▶ [原文]:

焼き菓子は小麦粉と卵、砂糖、バターとシンプルな生地で作りますが、混ぜ方や分量の違いでいろんな生地ができるところが好きです。その中でも私がいちばん好きなのがカトルカールです。
カトルカールはこれらの4つの材料は同じ分量で作るのですが、混ぜ方によって出来上がりが変わってきます。
今回はわたしの一番気に入っているカトルカールの作りかたを紹介します。
特徴はベーキングパウダーなどの膨らし粉を使わずに膨らませます。うまくできるとふわふわで溶けるような食感のカトルカールができあがります。
レシピと合わせて、パウンドケーキとの違いやよくある失敗と解決法についても解説します。
カトルカールとは?
カトルカールとは、小麦粉・砂糖・卵・バターでつくるお菓子で、この4つの材料を同じ量使うのが特徴です。カトルカールはフランス由来の名前で、英語圏ではパウンドケーキと呼びます。
卵白を泡立てたり、ベーキングパウダーを加えて膨らまします。
レモンの皮やオレンジコンフィ、ヘーゼルナッツエキス、バニラエッセンス、アーモンドプードル、カカオパウダーなどを加えて風味をつけたり、コニャックやキュラソーなどのアルコールで香りをつけることもあります。
カトルカールは19世紀後半に作られるようになりました。
フランス語の名前
- Quatre-quart
-
[カトル カール]カトルカール / フランス語
「4分の4」という意味 - Pound cake
-
[パウンド ケイク]パウンドケーキ / 英語
- Cake
-
[ケイク]ケーク / フランス語
« cake » もカトルカールと同じ材料を用いますが、同割でない場合もあり、一般的にはドライフルーツやフルーツコンフィを加えます。
カトルカールとパウンドケーキとの違い
パウンドケーキはイギリス、カトルカールはフランス生まれのお菓子です。どちらも小麦粉・バター・砂糖・卵を同量つかいます。
パウンドケーキはイギリスで18世紀初めにできたと言われています。

▶ [指示 1]: 原文によると、パウンドケーキはイギリスでいつごろできたと言われていますか。

▶ [表示された一覧]:

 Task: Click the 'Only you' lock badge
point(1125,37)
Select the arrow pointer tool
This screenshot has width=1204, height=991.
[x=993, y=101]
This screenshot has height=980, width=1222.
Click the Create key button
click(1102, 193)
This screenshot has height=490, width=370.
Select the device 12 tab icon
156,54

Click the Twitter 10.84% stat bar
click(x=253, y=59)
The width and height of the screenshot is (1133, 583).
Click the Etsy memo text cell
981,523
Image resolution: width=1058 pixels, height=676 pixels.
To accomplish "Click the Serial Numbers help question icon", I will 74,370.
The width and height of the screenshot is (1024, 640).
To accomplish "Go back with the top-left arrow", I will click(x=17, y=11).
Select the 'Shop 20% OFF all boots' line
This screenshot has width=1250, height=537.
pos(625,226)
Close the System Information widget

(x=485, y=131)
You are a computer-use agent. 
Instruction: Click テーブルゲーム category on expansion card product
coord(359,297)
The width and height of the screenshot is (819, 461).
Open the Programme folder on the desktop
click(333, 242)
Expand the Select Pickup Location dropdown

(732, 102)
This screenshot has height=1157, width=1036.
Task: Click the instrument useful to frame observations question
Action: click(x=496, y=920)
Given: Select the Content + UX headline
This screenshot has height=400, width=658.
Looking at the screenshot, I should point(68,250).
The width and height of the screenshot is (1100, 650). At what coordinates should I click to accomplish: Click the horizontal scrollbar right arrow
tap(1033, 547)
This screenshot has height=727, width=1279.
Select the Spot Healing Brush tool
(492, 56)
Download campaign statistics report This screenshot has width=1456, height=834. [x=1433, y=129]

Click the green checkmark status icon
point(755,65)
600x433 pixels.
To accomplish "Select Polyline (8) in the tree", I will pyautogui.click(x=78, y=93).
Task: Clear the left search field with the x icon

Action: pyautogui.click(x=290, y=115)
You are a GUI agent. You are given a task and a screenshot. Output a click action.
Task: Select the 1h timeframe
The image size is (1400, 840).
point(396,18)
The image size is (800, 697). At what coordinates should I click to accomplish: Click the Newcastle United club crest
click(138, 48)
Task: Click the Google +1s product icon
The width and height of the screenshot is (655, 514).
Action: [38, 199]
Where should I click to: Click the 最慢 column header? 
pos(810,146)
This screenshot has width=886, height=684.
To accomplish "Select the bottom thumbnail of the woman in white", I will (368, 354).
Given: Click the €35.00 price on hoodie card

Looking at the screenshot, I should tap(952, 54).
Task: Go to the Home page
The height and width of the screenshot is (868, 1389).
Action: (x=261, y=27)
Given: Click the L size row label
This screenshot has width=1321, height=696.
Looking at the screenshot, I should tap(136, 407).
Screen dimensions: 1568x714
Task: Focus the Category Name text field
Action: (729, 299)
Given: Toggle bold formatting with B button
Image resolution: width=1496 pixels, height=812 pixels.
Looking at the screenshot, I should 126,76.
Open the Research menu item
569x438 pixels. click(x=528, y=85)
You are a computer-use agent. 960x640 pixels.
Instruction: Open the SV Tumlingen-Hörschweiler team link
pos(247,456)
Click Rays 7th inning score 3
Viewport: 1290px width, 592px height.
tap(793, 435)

▶ [指示 2]: 一覧から「This」という文字列を含む行をすべて集めてください。

▶ [解答 1]: 18世紀初めです。

▶ [解答 2]:
This screenshot has width=1204, height=991.
This screenshot has height=980, width=1222.
This screenshot has height=490, width=370.
This screenshot has width=1250, height=537.
This screenshot has height=1157, width=1036.
This screenshot has height=400, width=658.
This screenshot has height=727, width=1279.
Download campaign statistics report This screenshot has width=1456, height=834. [x=1433, y=129]
This screenshot has width=886, height=684.
This screenshot has width=1321, height=696.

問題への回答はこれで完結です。